Research conducted on behalf of Bitkom, the IT business association, found that around half of German internet users are victims of cybercrime.
The study, conducted by Forsa, the German research company, found an 11% rise in cybercrime since over the last 12 months, with a total of 38 000 recorded cases in the country.
Bitkom said that viruses and other malware continue to be the preferred attack methodologies for cybercriminals, with 38% of internet users affected by their actions.
But, added the business association, which has 1300 German companies of all sizes in its membership, the number of fraud cases has also risen sharply.
Phishing, the report predicts, is expected to rise by more than 50% by the end of the year.
Commenting on the report, Finjan, the web gateway specialist, said that British companies should review and reinforce their IT security defences against a similar surge in cybercrime taking place in the UK.

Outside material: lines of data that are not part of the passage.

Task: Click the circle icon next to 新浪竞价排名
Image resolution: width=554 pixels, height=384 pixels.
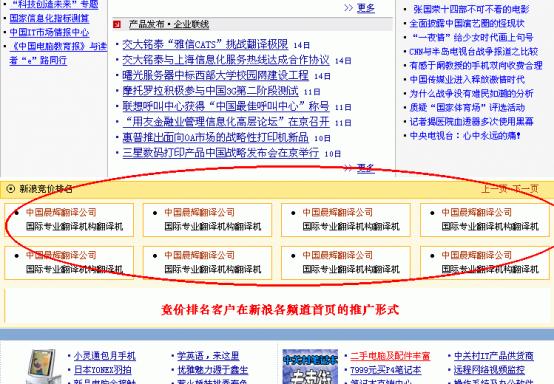Action: 11,189
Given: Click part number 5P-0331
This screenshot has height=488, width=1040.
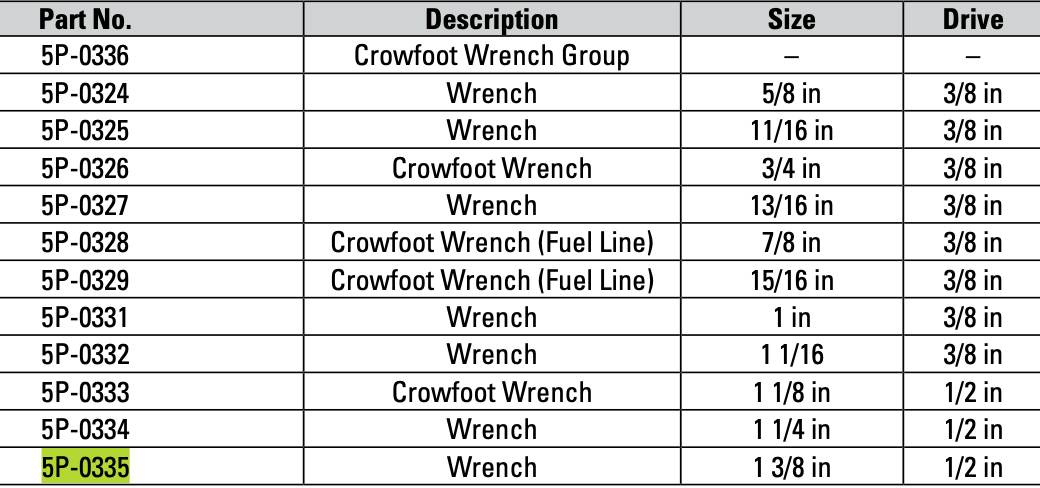Looking at the screenshot, I should click(x=86, y=318).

"The report noted an increase in internet crime largely as a result of concerned efforts on the part of criminal gangs using trojan-enabled phishing attacks", said Yuval Ben-Itzhak, Finjan's chief technology officer.
"This trend reflects our own observations here at Finjan", he added.
According to Ben-Itzhak, in Finjan's just-issued Cybercrime Intelligence Report the company's researchers found that online thieves are getting craftier at covering their tracks to go undetected for longer stretches of time.
In the report, the IT security firm noted that cybercriminals are using trojans - such as the URLzone bank trojan, as well as new anti-fraud detection tactics - to side-step rapid identification of the cybercrime by both banking customers and the banks themselves.
Ben-Itzhak explained that, unlike previous cybercrime attacks on bank accounts, the thieves that Finjan studied using the URLzone trojan to attack German banking customers actually hid the resultant fraudulent transactions from the victims.
They did this, he said, by manipulating the account statement information that is displayed on the customer's screen.
"Bitkom's figures confirm our own observations that the problem of online cybercrime is reaching unprecedented levels, as the criminal gangs behind these frauds get more and more clever."
"Against this backdrop we would urge any company wanting to use the internet for online banking - or any similar financial services - to ensure their IT security defences are both up to date and multi-layered. Only then can they access the internet securely."